New Rules to Help Rape Victims

by Alex

I know all my previous posts regarding newspaper articles and TV commercials have been all about debunking myths and tearing apart the victim blaming. But I finally came upon an article that shines a little light onto the issues surrounding sexual violence. “New Rules to Help Rape Victims” is an article that was published in The Dominion Post (a New Zealand newspaper). This is the same paper that published “The Dark Side of a Girl’s Night Out,” the article that Joe blogged about in his last post. It’s surprising to see such polar opposite mindsets in one newspaper.

Way too often cases are deemed inactive (not enough evidence to go to trial) because the survivor never explicitly said “no” during the assault. As KB posted earlier, there are different ways to react during an assault; fight, flight or freeze and not everyone will react the same way. Fortunately, the article has some positive news regarding this issue:

Defendants accused of rape could also face a new test of consent meaning a woman would effectively have to have said ‘yes’ to sexual activity rather than simply not saying ‘no’.

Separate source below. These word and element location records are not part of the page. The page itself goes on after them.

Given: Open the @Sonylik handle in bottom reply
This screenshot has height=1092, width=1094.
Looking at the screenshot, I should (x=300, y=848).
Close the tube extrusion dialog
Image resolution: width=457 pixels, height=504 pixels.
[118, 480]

This new rule will bring justice to all those who had a normal response to the attack by freezing. Passing this rule will no longer allow perpetrators to use the excuse that they didn’t know the other party wasn’t consenting. This puts the responsibility back on the offender to obtain consent before continuing rather than allowing them to push the boundaries until they hear a “no” which often isn’t said. Consent is not difficult to identify. Either both parties are willing, active participants or verbal consent was freely given. Even if there is still uncertainty, JUST ASK and this rule puts emphasis on this.

This comes back to “yes means yes” rather than “no means no” because there are many ways to show resistance which aren’t always verbal. Closing eyes, turning away, and laying limp are all signs of resistance but, as of now, these are not recognized by the law. This new rule will validate all those that showed signs of resistance but were ignored by the offender who continued anyway.

It is understood Mr Power wants to go further by restricting the ability of defence lawyers to discredit rape complainants by trawling through their sexual histories.

Defence lawyers would have to convince judges of the merit of such evidence before it could be admitted.

This is only common sense! What does sexual history have to do with someone’s sexual assault? Anyone at anytime has the right to resist sexual advances and someone’s sexual history plays no part in that. This is the pinnacle of victim blaming and it is done by our so called “justice system.” The sexual assault itself is incredibly traumatizing on its own, but to be discredited by unrelated events is unimaginable. This new rule is a step towards equality when it comes to the justice system. There will not only be justice for “good girls,” but for everyone no matter what their sexual history is.

Perhaps Canada could learn a thing or two from these actions taken by New Zealand. It’s a few baby steps in the right direction. There is hope now that certain governments are taking progressive action and are becoming more sensitive to the issues of sexual violence.